Sono state in parte disciolte le criticità insidiose, per creare un clima più favorevole sia per gli imprenditori agricoli che per gli operai. In ordine ai risultati del negoziato si è giunti, dunque, ad un accordo ben bilanciato, sia perché l'aumento retributivo si attesta su livelli sostenibili per le imprese agricole in questo periodo di difficile congiuntura economica e di crisi dei singoli comparti produttivi, sia perché guarda alla realtà delle organizzazioni dei lavori aziendali, con le relative figure professionali occorrenti per lo svolgimento delle pratiche colturali per produzioni di qualità, senza penalizzare i lavoratori.

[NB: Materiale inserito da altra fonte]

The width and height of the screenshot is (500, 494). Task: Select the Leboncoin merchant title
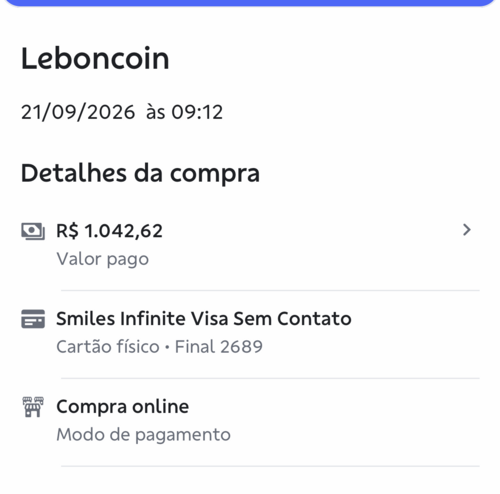(x=95, y=59)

Il tavolo ha stabilito di avviare, tra l’altro, una fase sperimentale di attuazione dell’accordo che permetterà, attraverso un osservatorio costituito ad hoc, la valutazione oggettiva dell’aumento occupazionale che il rinnovato contratto di lavoro riuscirà a produrre.

- La firma di questo accordo soddisfa tutte le parti interessate e certamente la retromarcia di un componente del tavolo, ossia la FLAI CGIL, non la rende meno importante. Siamo consapevoli di aver contribuito a raggiungere un accordo che restituisce serenità ad un settore che ne abbisogna. Le imprese hanno voglia di chiarezza nei rapporti con i lavoratori e ciò può essere reso possibile solo scrivendo regole trasparenti, con riferimenti precisi all’attività reale, che non possono tener conto delle voglie di protagonismo di qualcuno.” ha commentato Michele Lacenere, presidente di Confagricoltura Bari-BAT, che ha continuato “La CGIL continua a soffrire i personalismi dei suoi funzionari di zona che, a fronte di soggettive interpretazioni, smentiscono l’apprezzabile lavoro svolto dai loro stessi colleghi in altre Provincie della nostra Regione. Non è stato sufficiente, infatti, per i cigiellini di Bari e della BAT, avere un contratto stilato sulla falsa riga di quelli delle vicine Provincie di Taranto e Foggia, responsabilmente e cognitivamente apprezzati e firmati dai referenti provinciali di quel sindacato, ce ne faremo una ragione e lavoreremo, meglio, senza la firma della CGIL-.